ここ数年はろくにハンドルを握らないぼくも、ドイツに住んでいた頃はさすがにクルマなしでは生活できなかった。 買い物や旅行はもちろん、国外出張でも大いにクルマを利用した。 年間走行距離は、だいたい20万キロだっただろうか。 スペインのバルセロナからドイツの自宅まで、給油以外は休みなく12時間ぶっつづけで運転したこともある。
長距離運転中は、とにかくヒマである。
もう、運転していることを忘れちゃうくらいヒマである。 ぼくは眠気と戦いながら、ポットのコーヒーを飲んだり、ガムをかんだり、音楽に合わせて歌を歌ったりしながら、実にいろんなことを考えていた。

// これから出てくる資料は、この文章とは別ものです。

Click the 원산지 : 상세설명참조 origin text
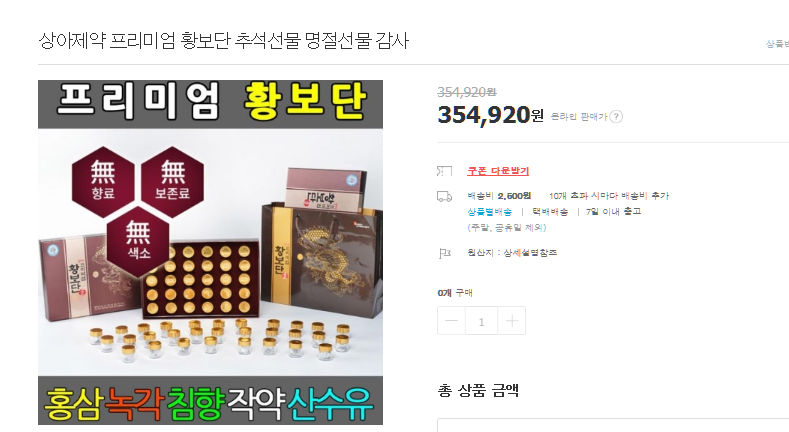pos(512,253)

担任の先生を幼稚園から大学のゼミ講師まで羅列してみたり、今までつき合った女の子の名前を想い出してみたり(わりとすぐ終わる)、真珠湾攻撃に参加した旧日本海軍の艦船の名前をひとつずつ挙げてみたりしたこともある。
何しろヒマである。
スペインからドイツまで運転すれば、ビートルズの全ナンバー278曲が、それこそぜんぶ聴けちゃうくらいの距離である。
なんでクルマはガソリンでしか走れないんだろう?
そんなことをふと、考えてみたことがあった。
昔どこかで読んだ本で、19世紀の終わりごろのクルマはガソリンではなくアルコールで走っていたことを知った。 全世界で1500万台売れたというフォードT型は、アルコール仕様とガソリン仕様のどちらかを選べたとその本にはあった。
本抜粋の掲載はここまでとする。